It definitely sounds like a compiler bug. It is unfortunately really hard to do things like add pragmas or ifdefs in Cython from what I can tell. It might be possible to tell compiler to disable optimizations in these functions using C99 Pragma_ but these are heavy handed. Probably easiest to just pass specific compiler flags for this file on ARM so that it is possible less aggressively optimized (e.g. ,O1).

bashtage commented 3 years ago

Anyone want to build with clang with the same flags rather than gcc to see if it reproduces?

mgorny commented 3 years ago

Will do in a minute. I can also try gcc-9, in case version matters (I'm running gcc 10.2.0).

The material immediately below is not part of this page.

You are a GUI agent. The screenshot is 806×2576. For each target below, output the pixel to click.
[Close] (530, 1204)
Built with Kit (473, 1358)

mgorny commented 3 years ago

gcc-9.3.0 suffers the same problem, clang++ too. However, note that on clang I had to pass -march=znver2, -march=x86-64 -mfma did not reproduce it.

Note that I'm only testing on AMD64. I don't know if AArch64 implements FMA equivalent (as part of NEON, maybe?). But it smells a bit suspicious that two compilers would have the same bug on two different architectures.

mgorny commented 3 years ago

Heh, I've just looked at bug #37051 and now I feel stupid. It's not a bug but actually a 'bugfix'. FWICS the test is supposed to test for artifacts due to precision loss, so it obviously fails when the calculations are done with a better precision which is probably what's happening here.

Independently of compiler flags for pandas, I can reproduce it with:

diff --git a/pandas/_libs/window/aggregations.pyx b/pandas/_libs/window/aggregations.pyx
index efacfad..184e666 100644
--- a/pandas/_libs/window/aggregations.pyx
+++ b/pandas/_libs/window/aggregations.pyx
@@ -2,7 +2,7 @@

 import cython

-from libc.math cimport round
+from libc.math cimport round, fma
 from libcpp.deque cimport deque

 import numpy as np
@@ -333,7 +333,8 @@ cdef inline void remove_var(float64_t val, float64_t *nobs, float64_t *mean_x,
             compensation[0] = t + mean_x[0] - y
             delta = t
             mean_x[0] = mean_x[0] - delta / nobs[0]
-            ssqdm_x[0] = ssqdm_x[0] - (val - prev_mean) * (val - mean_x[0])
+            # ssqdm_x[0] = ssqdm_x[0] - (val - prev_mean) * (val - mean_x[0])
+            ssqdm_x[0] = fma(prev_mean - val, val - mean_x[0], ssqdm_x[0])
         else:
             mean_x[0] = 0
             ssqdm_x[0] = 0

i.e. this is clearly due to FMA application here, and the compiler is applying it correctly.

fangchenli commented 3 years ago

So I guess it's better to use FMA explicitly in the code rather than relying on optimization.

This test was added in #37055. @phofl

jakirkham commented 1 year ago

We also have seen issues with this test on Linux ppc64le. Would it make sense to update the title here to reflect both architectures have issues?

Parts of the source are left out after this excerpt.